ANTELOPE ISLAND -- Maintaining 28,000 acres of park, a visitor's center, a historic ranch house and 30 miles of trails takes many hands.
Antelope Island State Park, with 14 full-time staff members and about 70 active volunteers, needs more help to handle all the work on the island, Antelope Island State Park Naturalist Wendy Wilson said.
"We would like to add about 30 or 40 new volunteers. That would be ideal," Wilson said.
Park officials are working with the Davis County Office of Community and Economic Development in an effort to reach that goal.
The park uses volunteers at its visitors' center, the historic Fielding-Garr Ranch House and to help maintain the island trails and prevent them from becoming a mess, Wilson said.

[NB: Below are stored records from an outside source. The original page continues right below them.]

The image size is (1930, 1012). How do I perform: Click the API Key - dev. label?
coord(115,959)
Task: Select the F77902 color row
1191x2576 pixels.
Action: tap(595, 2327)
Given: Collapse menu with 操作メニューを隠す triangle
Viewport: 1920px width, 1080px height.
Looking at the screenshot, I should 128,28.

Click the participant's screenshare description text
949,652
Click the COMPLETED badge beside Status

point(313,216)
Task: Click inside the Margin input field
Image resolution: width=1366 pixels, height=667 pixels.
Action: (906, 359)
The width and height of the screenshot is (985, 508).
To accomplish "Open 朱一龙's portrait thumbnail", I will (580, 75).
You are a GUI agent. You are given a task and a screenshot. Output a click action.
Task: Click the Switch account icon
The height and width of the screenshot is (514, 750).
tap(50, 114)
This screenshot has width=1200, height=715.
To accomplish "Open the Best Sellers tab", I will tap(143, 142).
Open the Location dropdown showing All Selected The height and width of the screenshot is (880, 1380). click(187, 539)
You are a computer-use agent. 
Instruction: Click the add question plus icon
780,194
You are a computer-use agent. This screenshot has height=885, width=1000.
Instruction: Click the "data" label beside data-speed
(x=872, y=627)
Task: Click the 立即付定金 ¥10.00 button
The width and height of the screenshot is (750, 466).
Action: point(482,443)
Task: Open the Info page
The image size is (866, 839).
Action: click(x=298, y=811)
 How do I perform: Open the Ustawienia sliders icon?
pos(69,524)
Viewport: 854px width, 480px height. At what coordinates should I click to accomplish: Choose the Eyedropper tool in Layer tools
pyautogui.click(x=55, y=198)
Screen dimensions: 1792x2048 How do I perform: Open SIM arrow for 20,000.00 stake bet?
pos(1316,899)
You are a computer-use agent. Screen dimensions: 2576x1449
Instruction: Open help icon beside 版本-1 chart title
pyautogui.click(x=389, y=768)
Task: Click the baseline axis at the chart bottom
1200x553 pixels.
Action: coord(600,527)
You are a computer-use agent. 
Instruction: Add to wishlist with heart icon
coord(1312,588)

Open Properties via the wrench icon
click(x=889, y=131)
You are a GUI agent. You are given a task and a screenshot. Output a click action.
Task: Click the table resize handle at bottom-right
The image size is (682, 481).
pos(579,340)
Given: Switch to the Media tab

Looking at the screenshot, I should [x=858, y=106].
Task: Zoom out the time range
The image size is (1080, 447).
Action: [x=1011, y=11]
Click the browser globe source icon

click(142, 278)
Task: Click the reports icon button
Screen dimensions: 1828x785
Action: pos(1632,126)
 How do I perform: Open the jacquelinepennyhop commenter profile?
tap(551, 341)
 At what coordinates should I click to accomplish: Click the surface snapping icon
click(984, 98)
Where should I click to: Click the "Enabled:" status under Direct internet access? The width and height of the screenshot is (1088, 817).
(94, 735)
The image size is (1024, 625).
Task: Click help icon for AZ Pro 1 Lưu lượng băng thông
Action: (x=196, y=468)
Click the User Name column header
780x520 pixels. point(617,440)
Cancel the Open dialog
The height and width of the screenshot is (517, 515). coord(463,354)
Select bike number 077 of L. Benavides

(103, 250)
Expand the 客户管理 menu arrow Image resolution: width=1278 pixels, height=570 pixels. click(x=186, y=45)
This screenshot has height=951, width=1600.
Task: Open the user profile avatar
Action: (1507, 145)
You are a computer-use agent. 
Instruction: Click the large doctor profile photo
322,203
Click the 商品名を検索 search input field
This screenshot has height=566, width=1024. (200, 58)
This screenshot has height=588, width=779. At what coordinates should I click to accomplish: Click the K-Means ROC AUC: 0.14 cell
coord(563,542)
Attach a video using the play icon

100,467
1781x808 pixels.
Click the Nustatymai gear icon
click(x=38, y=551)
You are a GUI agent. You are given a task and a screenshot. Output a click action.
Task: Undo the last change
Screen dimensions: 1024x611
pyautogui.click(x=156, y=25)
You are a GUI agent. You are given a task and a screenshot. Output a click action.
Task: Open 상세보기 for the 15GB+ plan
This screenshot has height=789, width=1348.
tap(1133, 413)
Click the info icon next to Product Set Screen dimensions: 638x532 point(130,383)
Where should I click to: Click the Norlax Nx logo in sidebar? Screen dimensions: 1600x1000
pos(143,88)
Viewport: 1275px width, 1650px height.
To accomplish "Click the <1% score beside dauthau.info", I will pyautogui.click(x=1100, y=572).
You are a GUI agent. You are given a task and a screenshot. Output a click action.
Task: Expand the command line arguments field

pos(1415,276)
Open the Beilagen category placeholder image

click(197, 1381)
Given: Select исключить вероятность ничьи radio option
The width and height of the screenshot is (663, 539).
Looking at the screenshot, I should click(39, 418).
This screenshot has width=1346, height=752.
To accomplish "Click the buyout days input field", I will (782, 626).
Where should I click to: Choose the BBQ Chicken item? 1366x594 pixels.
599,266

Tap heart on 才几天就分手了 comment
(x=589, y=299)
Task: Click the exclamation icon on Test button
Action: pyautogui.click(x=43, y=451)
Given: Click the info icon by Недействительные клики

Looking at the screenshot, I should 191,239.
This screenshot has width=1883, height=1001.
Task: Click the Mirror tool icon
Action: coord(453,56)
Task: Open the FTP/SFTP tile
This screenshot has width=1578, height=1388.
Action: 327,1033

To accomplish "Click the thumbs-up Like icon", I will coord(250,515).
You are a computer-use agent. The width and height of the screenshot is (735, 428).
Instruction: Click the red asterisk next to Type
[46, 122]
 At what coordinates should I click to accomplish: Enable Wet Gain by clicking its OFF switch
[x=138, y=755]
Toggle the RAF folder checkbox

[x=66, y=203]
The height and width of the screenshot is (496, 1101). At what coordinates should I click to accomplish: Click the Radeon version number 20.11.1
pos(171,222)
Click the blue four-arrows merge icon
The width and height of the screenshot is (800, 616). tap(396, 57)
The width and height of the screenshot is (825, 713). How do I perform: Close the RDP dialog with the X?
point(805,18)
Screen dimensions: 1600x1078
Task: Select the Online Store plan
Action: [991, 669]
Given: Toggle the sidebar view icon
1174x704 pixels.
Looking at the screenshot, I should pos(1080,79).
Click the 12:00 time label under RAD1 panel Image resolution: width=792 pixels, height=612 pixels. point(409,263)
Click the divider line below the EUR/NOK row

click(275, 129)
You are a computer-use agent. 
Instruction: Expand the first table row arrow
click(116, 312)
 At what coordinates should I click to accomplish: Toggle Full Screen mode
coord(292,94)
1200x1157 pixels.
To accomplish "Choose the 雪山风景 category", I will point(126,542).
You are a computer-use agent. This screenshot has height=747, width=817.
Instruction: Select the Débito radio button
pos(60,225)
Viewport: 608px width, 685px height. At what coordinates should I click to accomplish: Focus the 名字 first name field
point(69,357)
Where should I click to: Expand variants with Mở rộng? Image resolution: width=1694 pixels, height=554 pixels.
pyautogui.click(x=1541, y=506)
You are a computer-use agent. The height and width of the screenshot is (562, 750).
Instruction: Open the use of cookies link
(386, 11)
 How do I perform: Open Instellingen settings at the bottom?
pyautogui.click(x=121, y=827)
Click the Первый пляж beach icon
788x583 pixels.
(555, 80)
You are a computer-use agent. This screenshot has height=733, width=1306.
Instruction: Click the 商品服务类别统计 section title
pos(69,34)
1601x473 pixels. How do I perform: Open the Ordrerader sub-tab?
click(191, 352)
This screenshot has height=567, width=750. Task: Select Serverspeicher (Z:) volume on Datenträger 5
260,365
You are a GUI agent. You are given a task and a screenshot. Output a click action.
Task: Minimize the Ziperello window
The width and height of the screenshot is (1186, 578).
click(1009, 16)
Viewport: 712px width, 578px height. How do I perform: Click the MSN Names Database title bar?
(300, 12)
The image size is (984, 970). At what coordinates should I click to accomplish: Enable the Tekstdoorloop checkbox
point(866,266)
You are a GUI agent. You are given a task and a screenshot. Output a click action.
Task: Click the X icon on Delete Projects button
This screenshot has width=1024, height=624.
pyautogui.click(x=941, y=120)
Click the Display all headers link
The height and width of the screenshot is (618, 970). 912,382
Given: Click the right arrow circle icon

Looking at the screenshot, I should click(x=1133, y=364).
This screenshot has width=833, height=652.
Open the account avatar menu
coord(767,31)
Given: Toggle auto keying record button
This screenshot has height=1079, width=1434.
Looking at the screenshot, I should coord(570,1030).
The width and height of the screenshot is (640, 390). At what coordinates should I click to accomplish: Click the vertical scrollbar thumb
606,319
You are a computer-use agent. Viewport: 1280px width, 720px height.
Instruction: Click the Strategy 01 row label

"Volunteers are vital to our operation," she said.
Salt Lake City residents Joyce L. Brown, and husband Benjamin, have served as volunteers on the island for 20 years.
"It's a different world. It's like stepping into the past," Brown said of being out on the island. "I love the island. I have been in love with Antelope Island before we could even go there."
Brown, who volunteers at the ranch house and visitors center, said working on the island allows her to meet people from around the world.
"We have seen unbelievable things," said Brown.
Other than family vacations, Brown said, she and her husband have never missed a shift.
"We love our volunteers," Davis County Community Development Specialist Neka Roundy said.
Roundy said the county and state parks are willing to work with volunteers when it comes to scheduling. Knowing the skills of individual volunteers, whether it be speaking a foreign language or operating a tractor, will help place them in a position where the individual can best utilize their talents.
"We want them to be happy," Roundy said.
The state is asking volunteers to work a minimum of four hours a month, the equivalent of one shift at the center or ranch house, Wilson said.
Volunteers working the trails are asked to work a minimum of 10 hours a month, she said.